注意公司变量的分配行。 这告诉浏览器像平常一样检查并查看元素是否存在。 如果不存在该元素,则浏览器将每半秒再次检查该元素,直到指定的10秒为止。 然后它将引发异常。 这种预防措施对于使刮板更加可靠非常有用。
Examining the xpaths for the rest of the financial info, Todd sees that he will be collecting data points in groups of 4 (one data point for each quarter). To account for the possibility that some data might be missing, and to efficiently extract the text from the web elements, Todd writes the following function to simplify the scraping code.
通过检查其余财务信息的xpath,Todd发现他将以4为一组的方式收集数据点(每个季度一个数据点)。 为了解决某些数据可能丢失的可能性,并有效地从Web元素中提取文本,Todd编写了以下函数来简化抓取代码。
## return nan values if elements not found, and convert the webelements to text
def get_elements(xpath):
## find the elements
elements = browser.find_elements_by_xpath(xpath)
## if any are missing, return all nan values
if len(elements) != 4:
return [nan] * 4
## otherwise, return just the text of the element
else:
text = []
for e in elements:
text.append(e.text)
return text
Todd then finishes the code to loop through each of the company symbols and get the quarterly financial data from each of the financial statements.

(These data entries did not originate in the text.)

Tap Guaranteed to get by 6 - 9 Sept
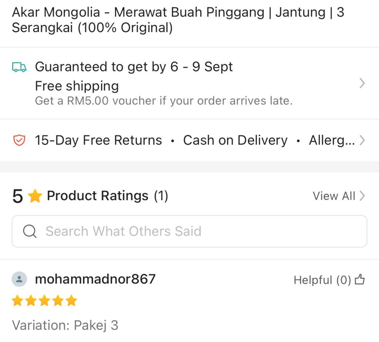 click(134, 67)
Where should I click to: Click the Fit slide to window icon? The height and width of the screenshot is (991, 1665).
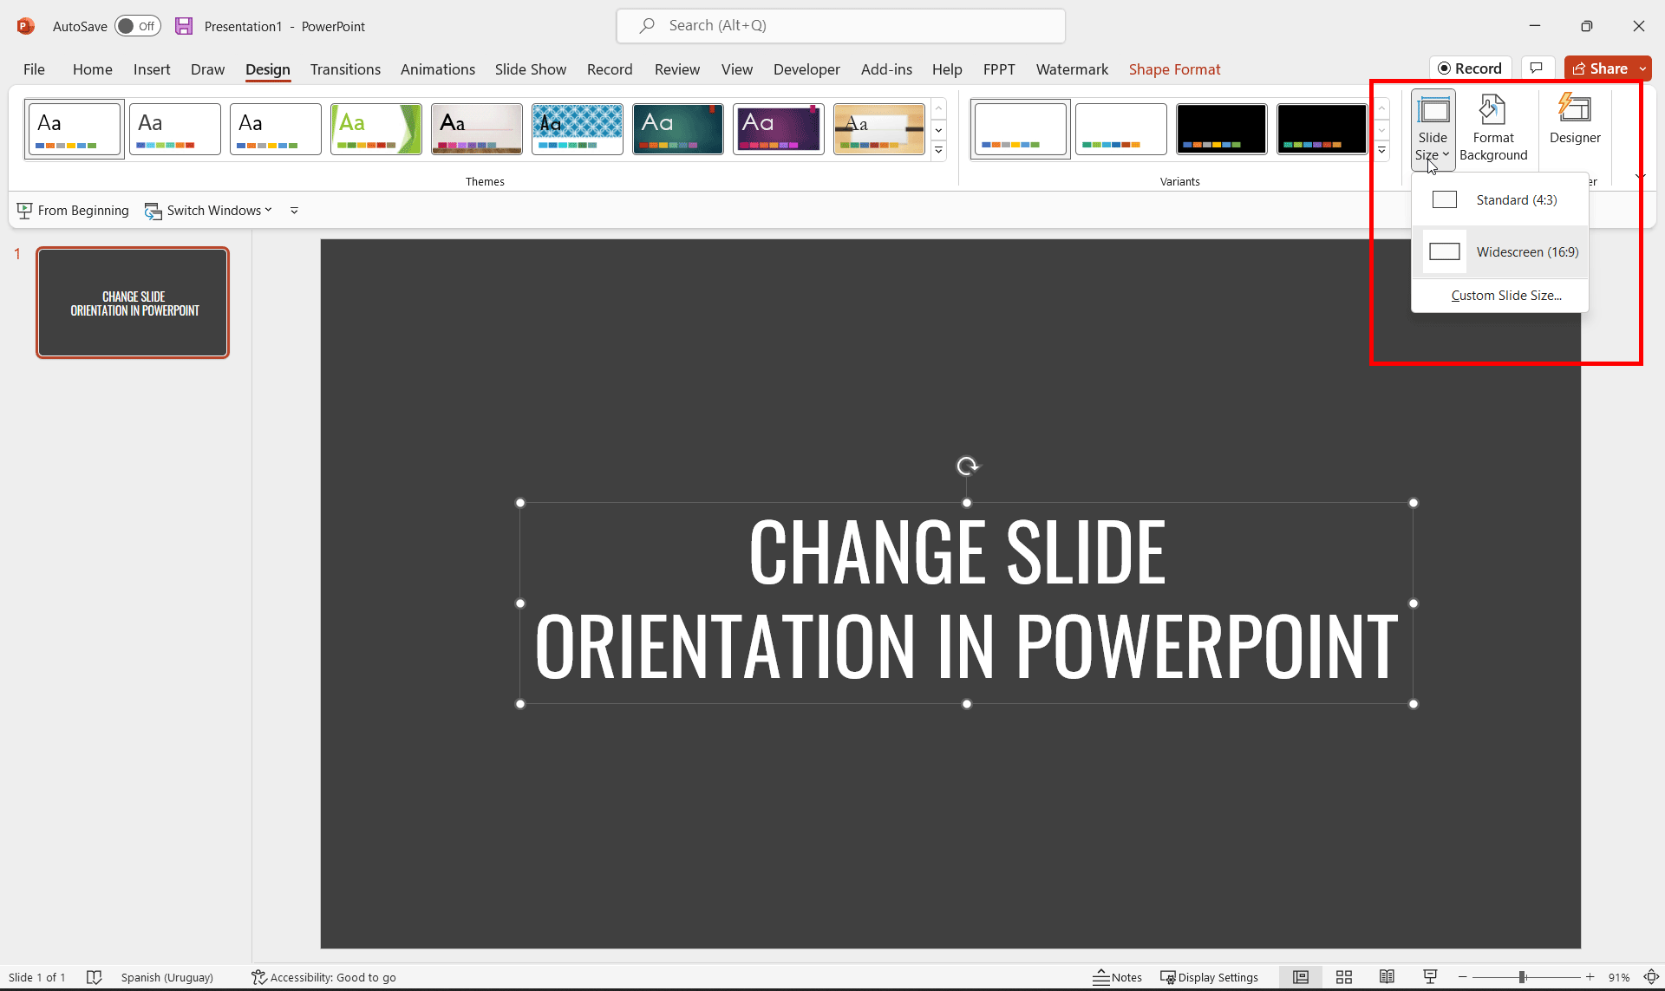(1651, 977)
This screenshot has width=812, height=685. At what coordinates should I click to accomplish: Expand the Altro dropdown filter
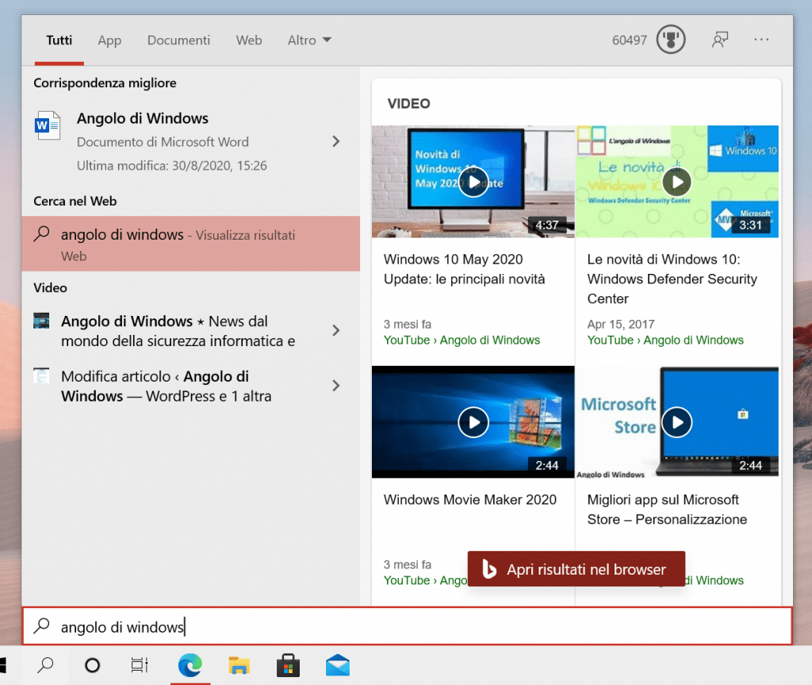click(x=309, y=40)
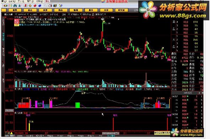Expand the dropdown arrow at the chart toolbar's right end
210x139 pixels.
(x=105, y=14)
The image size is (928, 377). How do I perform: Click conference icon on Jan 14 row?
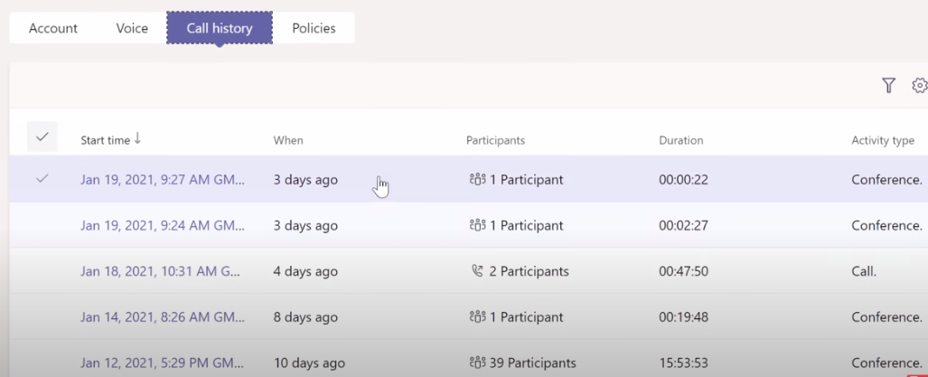(477, 317)
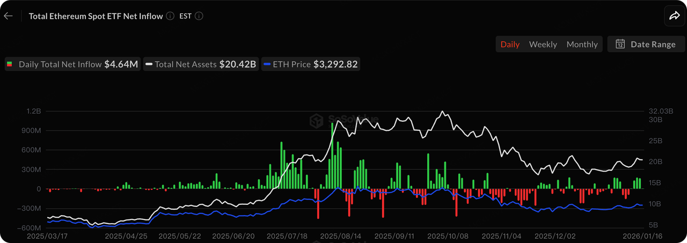Viewport: 687px width, 243px height.
Task: Click calendar icon in Date Range button
Action: [x=620, y=44]
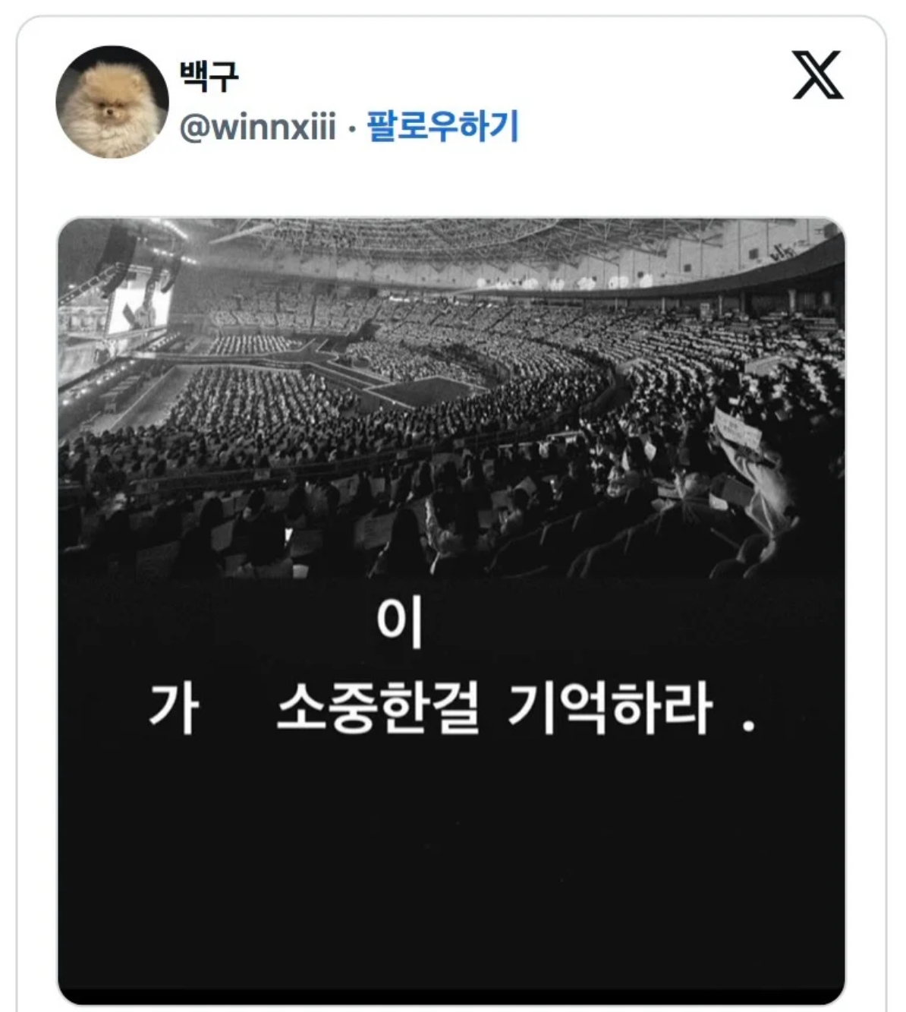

然后,Todd完成代码以遍历每个公司符号,并从每个财务报表中获取季度财务数据。
## company ticker symbols
symbols = ["amzn", "aapl", "fb", "ibm", "msft"]
for i, symbol in enumerate(symbols):
## navigate to income statement quarterly page
url = url_form.format(symbol, "income-statement")
browser.get(url)
company_xpath = "//h1[contains(text(), 'Company Financials')]"
company = WebDriverWait(browser, 10).until(EC.presence_of_element_located((By.XPATH, company_xpath))).text
quarters_xpath = "//thead/tr[th[1][text() = 'Quarter:']]/th[position()>=3]"

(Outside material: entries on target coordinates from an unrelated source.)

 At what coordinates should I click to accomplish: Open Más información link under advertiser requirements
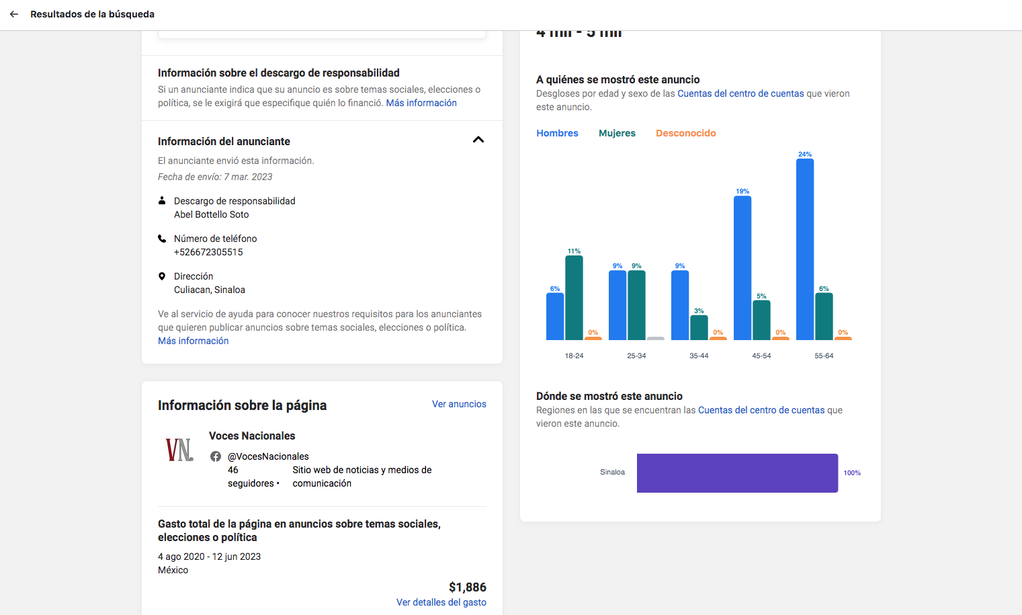pos(194,341)
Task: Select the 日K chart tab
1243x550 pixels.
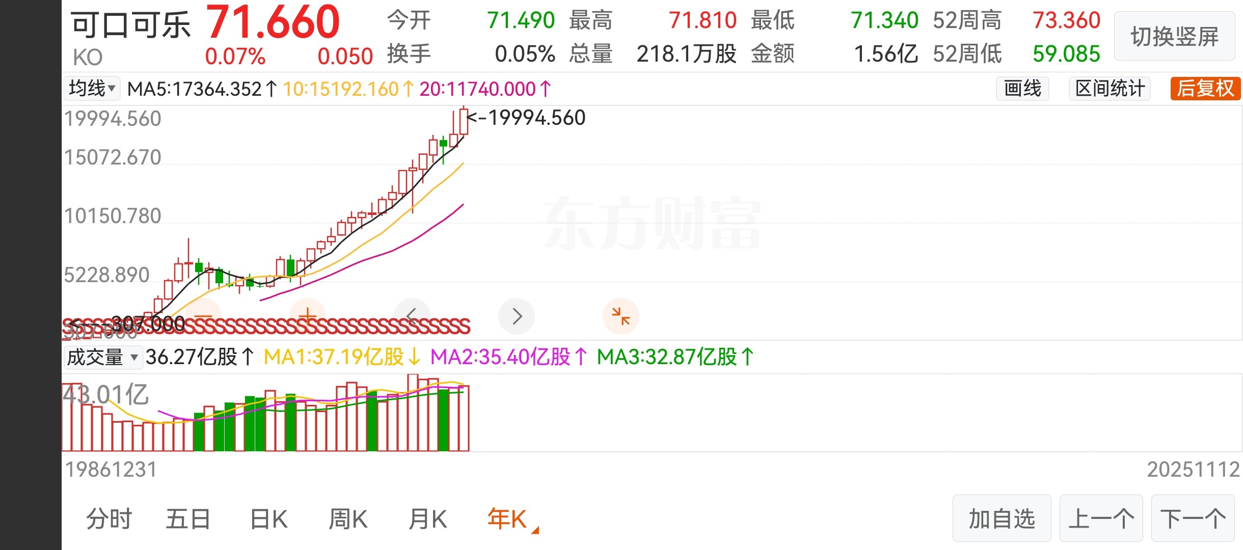Action: pos(268,519)
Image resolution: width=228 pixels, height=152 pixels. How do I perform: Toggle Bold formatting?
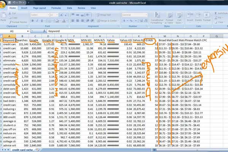[x=32, y=21]
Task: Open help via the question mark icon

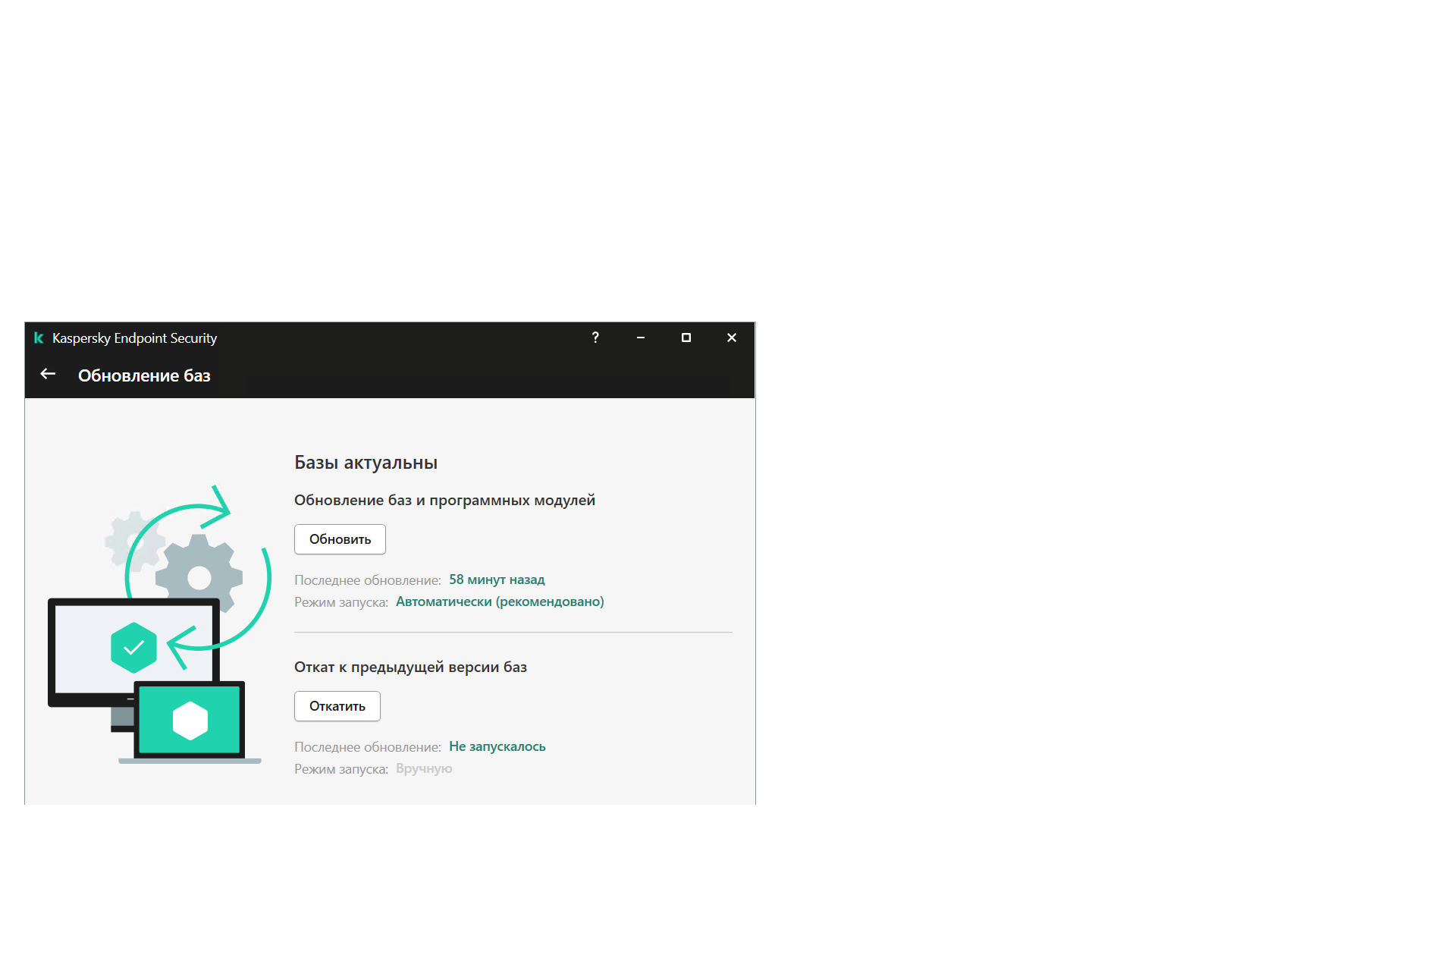Action: tap(595, 338)
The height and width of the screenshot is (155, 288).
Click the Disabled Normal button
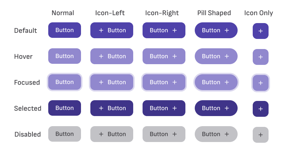point(64,134)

quarters = get_elements(quarters_xpath)
quarter_endings_xpath = "//thead/tr[th[1][text() = 'Quarter Ending:']]/th[position()>=3]"
quarter_endings = get_elements(quarter_endings_xpath)

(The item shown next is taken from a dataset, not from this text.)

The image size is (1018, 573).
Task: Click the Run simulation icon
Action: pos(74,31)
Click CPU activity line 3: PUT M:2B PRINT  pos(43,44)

total_revenue = get_elements(financials_xpath.format("Total Revenue"))
gross_profit = get_elements(financials_xpath.format("Gross Profit"))
net_income = get_elements(financials_xpath.format("Net Income"))
## navigate to balance sheet quarterly page
url = url_form.format(symbol, "balance-sheet")
browser.get(url)
total_assets = get_elements(financials_xpath.format("Total Assets"))
total_liabilities = get_elements(financials_xpath.format("Total Liabilities"))
total_equity = get_elements(financials_xpath.format("Total Equity"))
## navigate to cash flow quarterly page
url = url_form.format(symbol, "cash-flow")
browser.get(url)
net_cash_flow = get_elements(financials_xpath.format("Net Cash Flow"))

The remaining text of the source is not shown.